After she asked me what I was up to now I explained that I help care for my dad, that I'm not in work and asked what was new with her. She expressed her sympathy and stated she wants a new job (to date the last message I have received from her).

My response, sent on 7 March, was this:
"Thanks. We are in two mind over whether to put him in care but that would bring a lot of financial worries. Bit of a nightmare weighing up which is the least bad option. How come you want a new job? Do you have anything in mind?"

Didn't get a response so I sent this on 20 March:
"Hope I didn't say anything that might have offended you :/"

I've wondered whether to drop her a FB message to check she received my texts... but I see no reason why she shouldn't have. 

So if anyone can help me understand why she hasn't replied I would be most grateful!


----------



## RRAAGGEE

I don't see why she stopped replying...


----------



## Use Your Illusion

No need to send a FB message. You didn't say anything wrong and since you already sent that text asking if you'd offended her it'll just be excessive.

It might have been hard for her to reply if you'd just talked about your dad but you asked about her and her job situation, giving her an opening to reply. I've had this happen myself, when I've asked a question of someone and they don't reply. Then they text weeks/months later and just start a new conversation. It's really frustrating but there's nothing you've done "wrong" here.

I can't see why she would text you out of the blue like that just to seemingly talk and catch up, and then not reply. But it just happens sometimes. I have a friend at Uni who does the same thing. Try not to put too much weight on this, like expecting replies from her or conversation, it will drive you nuts. Maybe she's just busy job hunting and dealing with interviews etc. 

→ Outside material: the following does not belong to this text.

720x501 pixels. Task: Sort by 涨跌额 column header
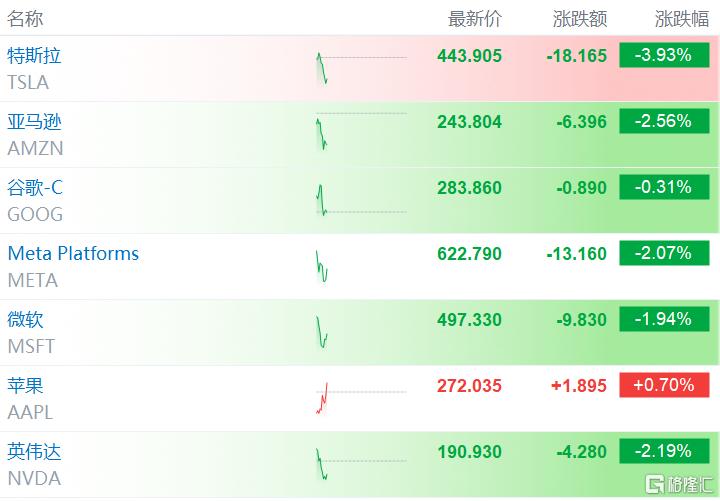pyautogui.click(x=580, y=19)
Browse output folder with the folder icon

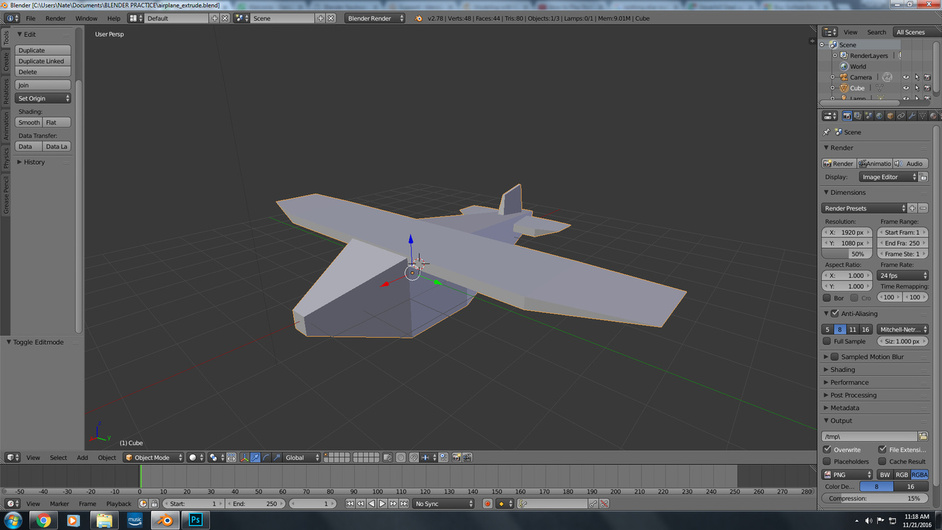click(x=923, y=436)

But after going through it a couple of times of trying to stay a close friend to someone who was cool with a little distance and us not talking as much. I've learned to only give people as much thought/attention as they give me in friendships. Try to do that. So try not to stress about it and just reply if/when she does. She'll most likely just say she "Got really busy" or was just "Dealing with some stuff." Since most people who don't have SA have a lot more friends than we do, she might have read your text but then got a handful of others off other people, either making plans or just making conversation. Meaning your text will have been pushed down her list and she might have forgotten about it.


----------



## Haunty

I wouldn't have sent that text about being offending when you obviously weren't. It is odd she didn't respond, but I'd just let the ball stay in her court and rot for a while.


----------